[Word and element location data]
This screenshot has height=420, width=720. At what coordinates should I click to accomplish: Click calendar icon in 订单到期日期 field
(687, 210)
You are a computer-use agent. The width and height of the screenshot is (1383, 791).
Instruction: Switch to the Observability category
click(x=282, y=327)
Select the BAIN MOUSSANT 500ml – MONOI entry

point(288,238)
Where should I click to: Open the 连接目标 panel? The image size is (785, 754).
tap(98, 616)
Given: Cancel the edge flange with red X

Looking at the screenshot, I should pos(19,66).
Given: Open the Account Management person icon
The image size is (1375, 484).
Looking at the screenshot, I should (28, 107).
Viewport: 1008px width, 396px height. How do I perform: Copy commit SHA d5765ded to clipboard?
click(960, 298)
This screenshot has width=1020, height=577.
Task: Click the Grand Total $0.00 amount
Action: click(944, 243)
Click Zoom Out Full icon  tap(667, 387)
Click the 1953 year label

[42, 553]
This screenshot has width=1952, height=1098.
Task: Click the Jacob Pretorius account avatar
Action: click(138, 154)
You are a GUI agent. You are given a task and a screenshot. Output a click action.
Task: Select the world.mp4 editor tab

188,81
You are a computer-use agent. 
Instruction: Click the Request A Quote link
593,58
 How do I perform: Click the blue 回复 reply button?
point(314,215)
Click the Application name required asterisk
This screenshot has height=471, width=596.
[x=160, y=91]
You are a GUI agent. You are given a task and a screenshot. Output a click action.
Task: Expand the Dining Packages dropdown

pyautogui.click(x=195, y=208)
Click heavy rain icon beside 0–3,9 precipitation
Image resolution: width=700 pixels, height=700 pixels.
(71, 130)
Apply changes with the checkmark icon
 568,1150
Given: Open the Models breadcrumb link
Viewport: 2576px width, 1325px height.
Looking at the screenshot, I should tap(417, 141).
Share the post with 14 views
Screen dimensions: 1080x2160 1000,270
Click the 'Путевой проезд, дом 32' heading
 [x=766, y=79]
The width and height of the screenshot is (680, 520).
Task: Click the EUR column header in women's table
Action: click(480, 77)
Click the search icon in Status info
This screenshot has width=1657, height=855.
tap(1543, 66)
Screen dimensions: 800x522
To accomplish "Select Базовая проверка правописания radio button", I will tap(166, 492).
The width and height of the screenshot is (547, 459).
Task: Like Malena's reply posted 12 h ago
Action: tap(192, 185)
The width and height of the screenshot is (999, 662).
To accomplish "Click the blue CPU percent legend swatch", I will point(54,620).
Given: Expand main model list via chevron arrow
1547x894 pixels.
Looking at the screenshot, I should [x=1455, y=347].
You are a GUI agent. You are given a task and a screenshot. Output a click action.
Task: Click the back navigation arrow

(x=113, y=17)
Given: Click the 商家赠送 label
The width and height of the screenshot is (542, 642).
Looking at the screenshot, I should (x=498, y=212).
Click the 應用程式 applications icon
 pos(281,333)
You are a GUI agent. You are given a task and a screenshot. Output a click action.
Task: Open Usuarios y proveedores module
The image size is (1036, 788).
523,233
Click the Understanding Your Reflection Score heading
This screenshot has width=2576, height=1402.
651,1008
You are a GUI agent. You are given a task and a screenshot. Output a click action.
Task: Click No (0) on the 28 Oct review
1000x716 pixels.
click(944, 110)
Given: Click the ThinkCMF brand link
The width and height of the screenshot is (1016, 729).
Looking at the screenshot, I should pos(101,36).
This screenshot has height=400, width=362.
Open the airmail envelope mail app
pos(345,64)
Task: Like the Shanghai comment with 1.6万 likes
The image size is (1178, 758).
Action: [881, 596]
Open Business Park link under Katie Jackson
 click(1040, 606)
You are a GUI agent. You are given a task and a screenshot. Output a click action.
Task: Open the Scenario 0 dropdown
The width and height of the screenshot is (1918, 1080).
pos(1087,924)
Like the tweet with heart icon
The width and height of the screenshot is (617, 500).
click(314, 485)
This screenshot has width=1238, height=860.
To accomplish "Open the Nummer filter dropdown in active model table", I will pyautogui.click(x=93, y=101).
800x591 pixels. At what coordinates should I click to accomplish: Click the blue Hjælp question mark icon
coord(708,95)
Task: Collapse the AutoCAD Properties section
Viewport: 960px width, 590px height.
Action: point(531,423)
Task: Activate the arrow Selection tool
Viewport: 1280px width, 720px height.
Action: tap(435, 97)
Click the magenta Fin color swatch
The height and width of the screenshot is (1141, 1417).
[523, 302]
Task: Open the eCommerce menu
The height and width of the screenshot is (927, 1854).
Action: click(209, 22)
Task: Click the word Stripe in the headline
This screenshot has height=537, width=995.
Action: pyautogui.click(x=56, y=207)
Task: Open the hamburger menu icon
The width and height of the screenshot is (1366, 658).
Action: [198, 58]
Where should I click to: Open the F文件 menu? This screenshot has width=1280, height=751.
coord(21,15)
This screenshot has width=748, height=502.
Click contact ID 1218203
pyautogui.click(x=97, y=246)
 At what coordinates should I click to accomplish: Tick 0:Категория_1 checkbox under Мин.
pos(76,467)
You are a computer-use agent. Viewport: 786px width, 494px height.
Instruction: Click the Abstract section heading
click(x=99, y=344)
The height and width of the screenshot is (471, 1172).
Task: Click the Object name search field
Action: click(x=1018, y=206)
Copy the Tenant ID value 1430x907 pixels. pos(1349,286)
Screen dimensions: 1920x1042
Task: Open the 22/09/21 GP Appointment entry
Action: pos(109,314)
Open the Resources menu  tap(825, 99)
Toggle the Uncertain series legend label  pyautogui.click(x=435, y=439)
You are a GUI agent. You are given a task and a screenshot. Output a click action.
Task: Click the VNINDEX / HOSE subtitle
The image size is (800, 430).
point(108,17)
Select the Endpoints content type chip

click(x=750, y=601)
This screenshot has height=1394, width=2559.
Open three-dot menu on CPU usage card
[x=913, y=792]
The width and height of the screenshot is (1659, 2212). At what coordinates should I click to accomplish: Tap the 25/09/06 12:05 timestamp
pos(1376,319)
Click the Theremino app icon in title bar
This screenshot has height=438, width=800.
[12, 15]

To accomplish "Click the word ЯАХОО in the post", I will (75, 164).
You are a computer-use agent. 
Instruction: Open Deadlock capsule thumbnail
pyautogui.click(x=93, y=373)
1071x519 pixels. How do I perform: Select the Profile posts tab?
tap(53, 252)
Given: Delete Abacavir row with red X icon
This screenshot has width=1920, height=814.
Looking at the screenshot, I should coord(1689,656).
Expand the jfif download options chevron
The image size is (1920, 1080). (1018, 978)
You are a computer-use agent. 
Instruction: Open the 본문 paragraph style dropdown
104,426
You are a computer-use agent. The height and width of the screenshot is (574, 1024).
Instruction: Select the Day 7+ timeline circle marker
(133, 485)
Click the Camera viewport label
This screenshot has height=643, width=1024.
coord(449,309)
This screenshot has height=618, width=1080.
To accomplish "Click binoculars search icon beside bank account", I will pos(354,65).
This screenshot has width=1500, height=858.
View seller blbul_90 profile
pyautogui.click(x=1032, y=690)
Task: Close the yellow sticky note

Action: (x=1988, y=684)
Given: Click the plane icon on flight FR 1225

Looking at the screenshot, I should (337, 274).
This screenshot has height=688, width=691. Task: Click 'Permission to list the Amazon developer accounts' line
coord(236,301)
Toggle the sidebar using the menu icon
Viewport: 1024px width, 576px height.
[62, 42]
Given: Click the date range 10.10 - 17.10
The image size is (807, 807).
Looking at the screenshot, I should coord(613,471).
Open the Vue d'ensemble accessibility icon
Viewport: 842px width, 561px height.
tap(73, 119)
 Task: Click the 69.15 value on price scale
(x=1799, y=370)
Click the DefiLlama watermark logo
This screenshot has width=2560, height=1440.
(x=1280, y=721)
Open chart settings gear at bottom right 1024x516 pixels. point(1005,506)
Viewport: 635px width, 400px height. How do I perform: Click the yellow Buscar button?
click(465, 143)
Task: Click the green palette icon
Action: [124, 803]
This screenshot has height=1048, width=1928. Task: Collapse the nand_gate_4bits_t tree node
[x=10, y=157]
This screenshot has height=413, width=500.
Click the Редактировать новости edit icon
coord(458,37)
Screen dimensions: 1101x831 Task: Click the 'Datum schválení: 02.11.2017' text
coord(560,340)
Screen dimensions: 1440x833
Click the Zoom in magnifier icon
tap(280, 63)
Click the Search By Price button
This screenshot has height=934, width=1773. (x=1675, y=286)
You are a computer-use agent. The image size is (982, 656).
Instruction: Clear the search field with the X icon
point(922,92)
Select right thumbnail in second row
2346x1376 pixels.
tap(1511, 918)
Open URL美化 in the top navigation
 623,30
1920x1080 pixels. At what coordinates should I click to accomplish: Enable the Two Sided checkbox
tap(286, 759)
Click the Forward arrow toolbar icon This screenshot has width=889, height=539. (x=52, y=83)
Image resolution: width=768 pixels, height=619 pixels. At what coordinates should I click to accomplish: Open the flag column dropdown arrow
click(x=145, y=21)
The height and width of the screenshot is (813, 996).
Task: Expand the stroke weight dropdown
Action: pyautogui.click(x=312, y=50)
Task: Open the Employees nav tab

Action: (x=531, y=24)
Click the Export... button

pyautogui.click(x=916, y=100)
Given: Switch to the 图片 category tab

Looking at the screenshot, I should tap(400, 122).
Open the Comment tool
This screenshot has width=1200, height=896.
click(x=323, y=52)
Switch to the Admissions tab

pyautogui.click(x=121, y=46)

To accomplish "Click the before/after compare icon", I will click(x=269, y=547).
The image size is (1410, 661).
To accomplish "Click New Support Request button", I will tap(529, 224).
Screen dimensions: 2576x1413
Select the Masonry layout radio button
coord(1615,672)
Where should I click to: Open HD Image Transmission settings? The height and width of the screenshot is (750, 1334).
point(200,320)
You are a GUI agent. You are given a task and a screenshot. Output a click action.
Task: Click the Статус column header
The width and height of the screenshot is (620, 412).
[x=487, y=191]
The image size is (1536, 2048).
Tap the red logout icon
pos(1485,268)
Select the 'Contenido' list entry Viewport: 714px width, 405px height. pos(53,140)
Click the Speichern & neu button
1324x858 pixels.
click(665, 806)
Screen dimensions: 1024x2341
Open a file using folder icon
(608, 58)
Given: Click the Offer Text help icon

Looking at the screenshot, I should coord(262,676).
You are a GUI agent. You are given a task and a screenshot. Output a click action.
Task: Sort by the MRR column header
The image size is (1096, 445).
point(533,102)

*STATED GOAL*:
Edit the records from their beginning up to and including the line that contains "point(288,238)", replacing "Observability" with "Monitoring" and leaving all else unchanged. Return only those lines.

*FULL RESPONSE*:
This screenshot has height=420, width=720. At what coordinates should I click to accomplish: Click calendar icon in 订单到期日期 field
(687, 210)
You are a computer-use agent. The width and height of the screenshot is (1383, 791).
Instruction: Switch to the Monitoring category
click(x=282, y=327)
Select the BAIN MOUSSANT 500ml – MONOI entry

point(288,238)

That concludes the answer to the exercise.